Sfide per l'Europa e priorità del gruppo Lavoratori

A cura del gruppo Lavoratori del CESE

La salvaguardia dei diritti dei lavoratori deve essere una priorità assoluta di qualsiasi piano di ripresa e ricostruzione all'indomani della pandemia di COVID-19, e il principio informatore deve essere la solidarietà. Per fare in modo che questi capisaldi prendano la forma di priorità e azioni concrete, lo scorso 24 novembre il gruppo Lavoratori ha organizzato una riunione straordinaria.

Al centro dei lavori figuravano le enormi sfide cui l'Europa è posta di fronte e le soluzioni più opportune per superarle, in modo che la creazione e la salvaguardia di posti di lavoro di qualità, la protezione dei lavoratori e la ripresa sociale siano poste sullo stesso piano delle preoccupazioni economiche, allo scopo di dare vita a un nuovo modello sostenibile dal punto di vista sociale, ambientale ed economico.

I temi affrontati nel corso delle discussioni, che contribuiranno ad aggiornare e a fissare le priorità del gruppo per il prossimo quinquennio e anche oltre, sono questioni cruciali, fonte di preoccupazione per l'UE e i suoi cittadini, come la crescente povertà e disuguaglianza, le condizioni di lavoro e le relazioni industriali, il dialogo sociale, la sostenibilità, la transizione equa e altri temi ancora.

Alla riunione sono state invitate varie personalità di spicco, al fine di discutere con i membri del gruppo Lavoratori le sfide sociali, economiche e ambientali per il futuro dell'Europa. Dopo un dibattito sulle sfide sociali con Oliver Röpke, presidente del gruppo Lavoratori, e Cinzia del Rio, vicepresidente della sezione Occupazione, affari sociali, cittadinanza, le priorità della futura presidenza portoghese sono state presentate da Ana Mendes Godinho, ministra del Lavoro, della solidarietà e della sicurezza sociale del Portogallo.

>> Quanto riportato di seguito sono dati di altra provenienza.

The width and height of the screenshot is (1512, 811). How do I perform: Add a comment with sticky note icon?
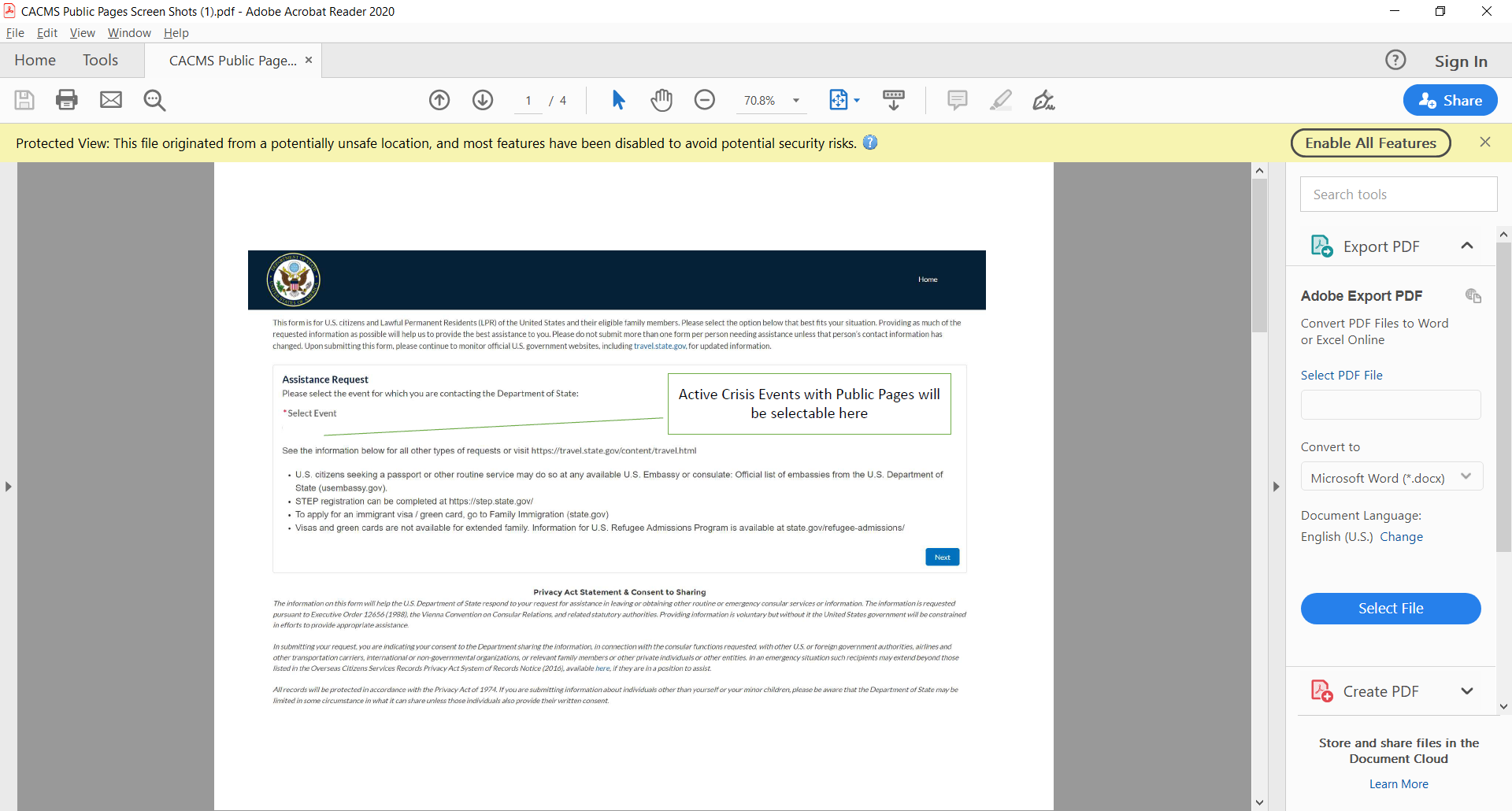[957, 100]
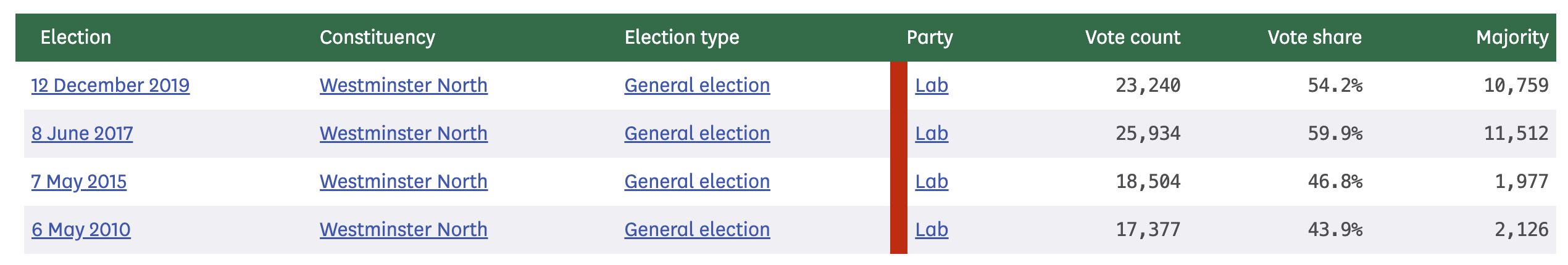Open the Lab party link in 2017 row
Image resolution: width=1568 pixels, height=265 pixels.
click(x=931, y=133)
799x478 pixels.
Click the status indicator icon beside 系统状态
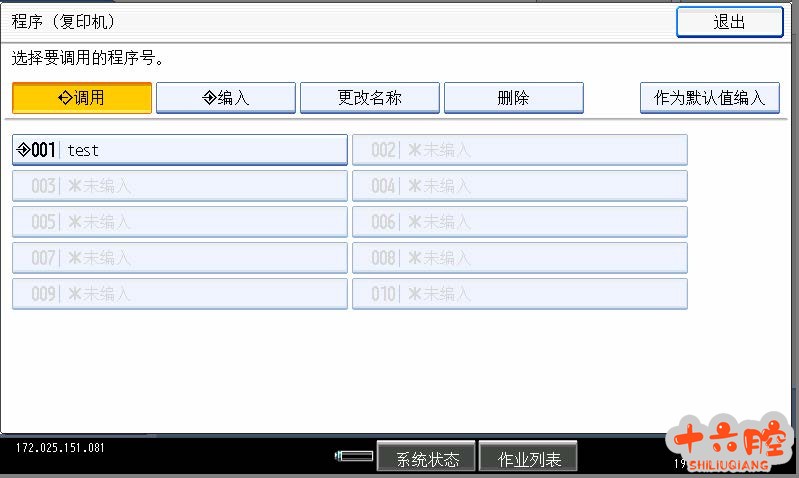(354, 457)
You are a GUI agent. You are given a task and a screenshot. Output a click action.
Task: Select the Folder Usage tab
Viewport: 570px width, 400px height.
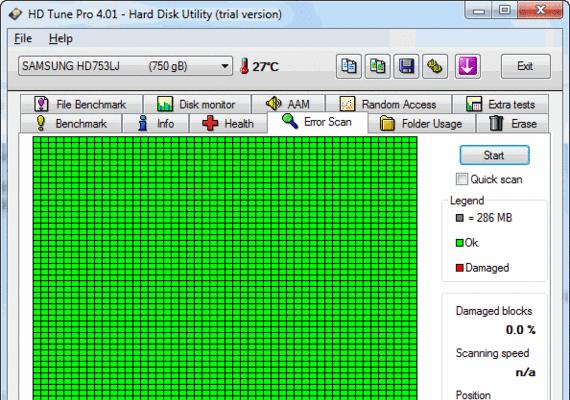(421, 124)
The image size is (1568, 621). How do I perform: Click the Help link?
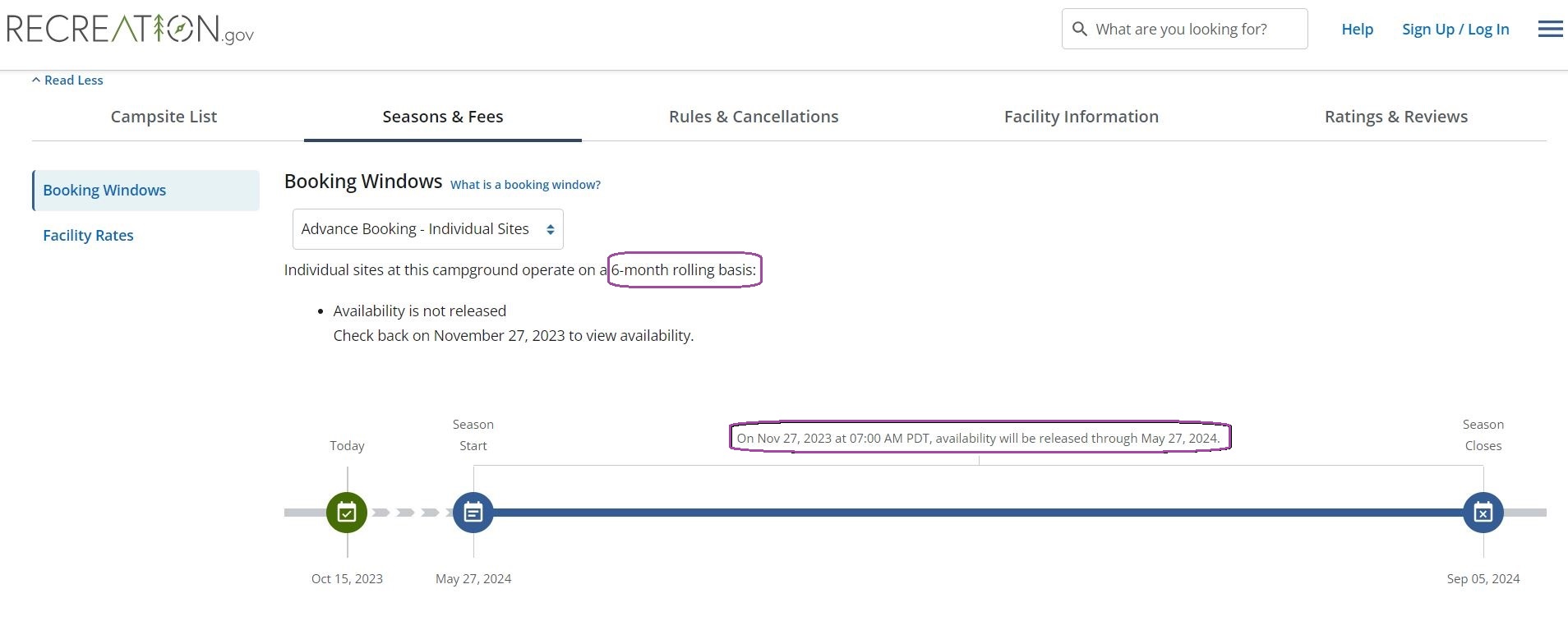click(1357, 30)
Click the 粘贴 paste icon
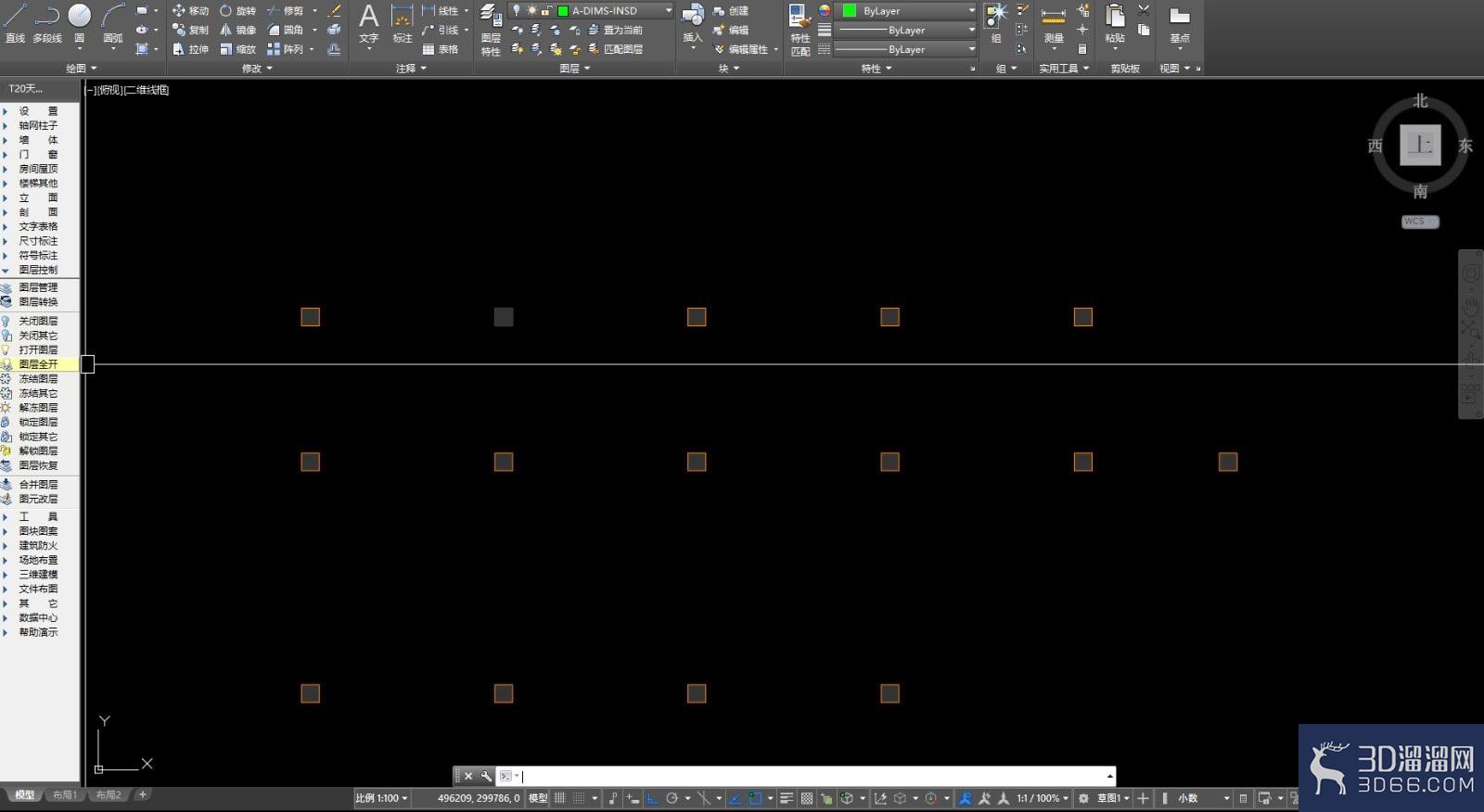This screenshot has width=1484, height=812. tap(1115, 24)
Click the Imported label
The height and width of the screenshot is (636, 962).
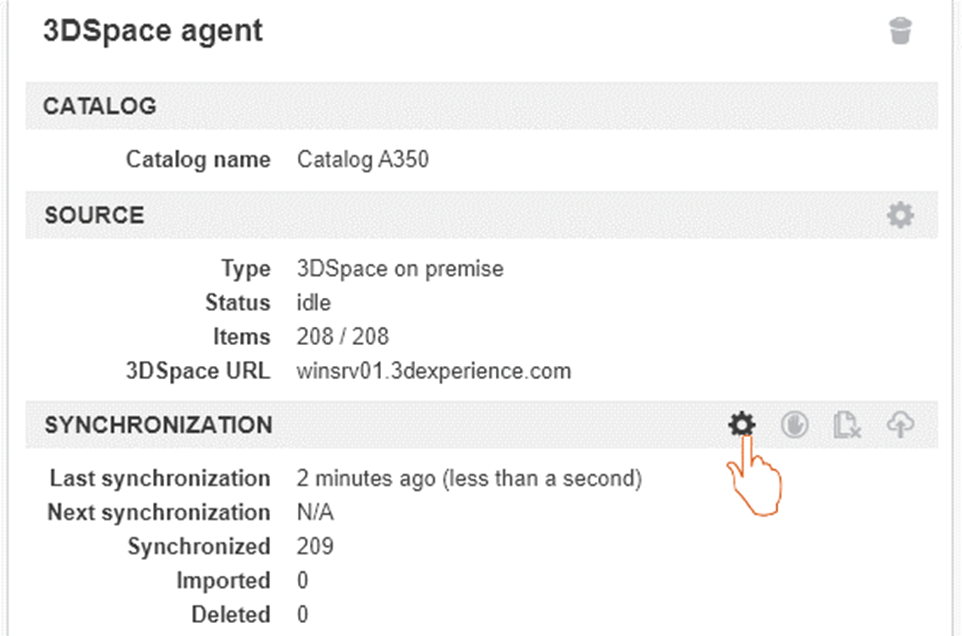(223, 581)
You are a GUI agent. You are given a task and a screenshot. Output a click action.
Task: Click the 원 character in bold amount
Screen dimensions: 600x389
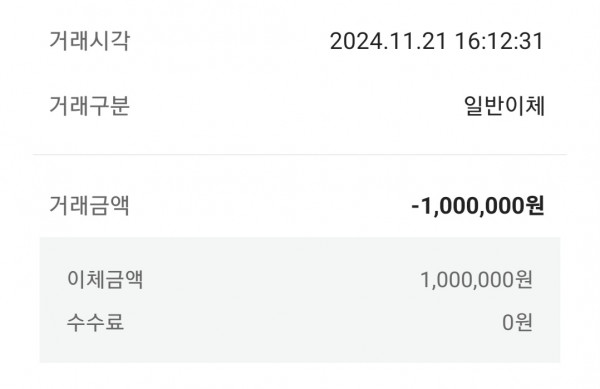pyautogui.click(x=534, y=206)
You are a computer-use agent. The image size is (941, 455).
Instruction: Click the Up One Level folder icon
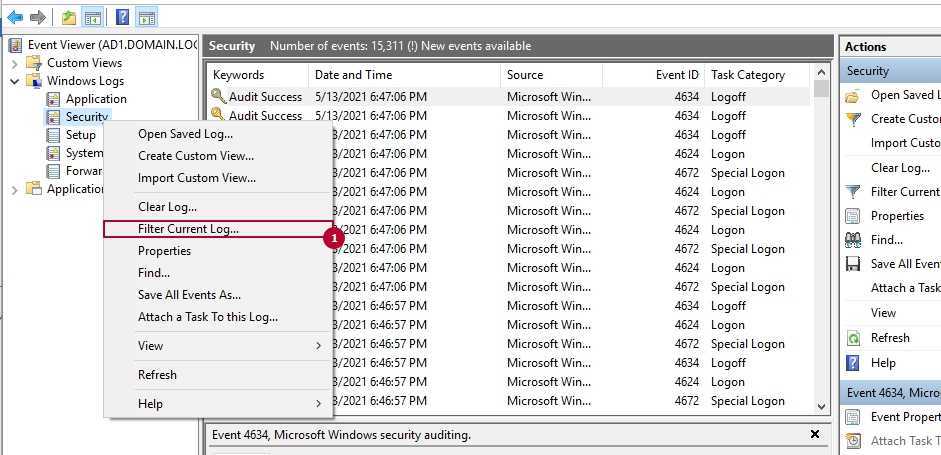tap(68, 17)
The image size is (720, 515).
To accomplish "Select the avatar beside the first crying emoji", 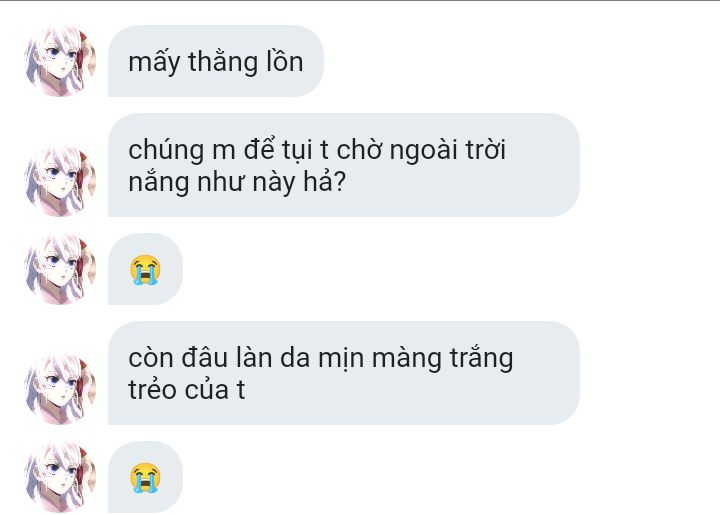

Jorge Valero, giornalista di Euractiv, ha moderato la sessione pomeridiana. La tavola rotonda dedicata alle sfide economiche in Europa è stata presieduta da Stefano Palmieri, presidente della sezione Unione economica e monetaria, coesione economica e sociale del CESE. Le discussioni hanno potuto contare sui preziosi interventi degli oratori esterni, ossia Jonás Fernández, coordinatore del gruppo S&D e membro della commissione per i Problemi economici e monetari del PE, e Colin Crouch, professore emerito dell'Università di Warwick.

Il dibattito finale, che verteva sulle sfide ambientali e sul Green Deal, è stato aperto da Peter Schmidt, presidente della sezione Agricoltura, sviluppo rurale, ambiente del CESE, ed è stato arricchito dagli interventi del commissario Frans Timmermans, responsabile del Green Deal, e di Lucie Studničná, vicepresidente del gruppo Lavoratori.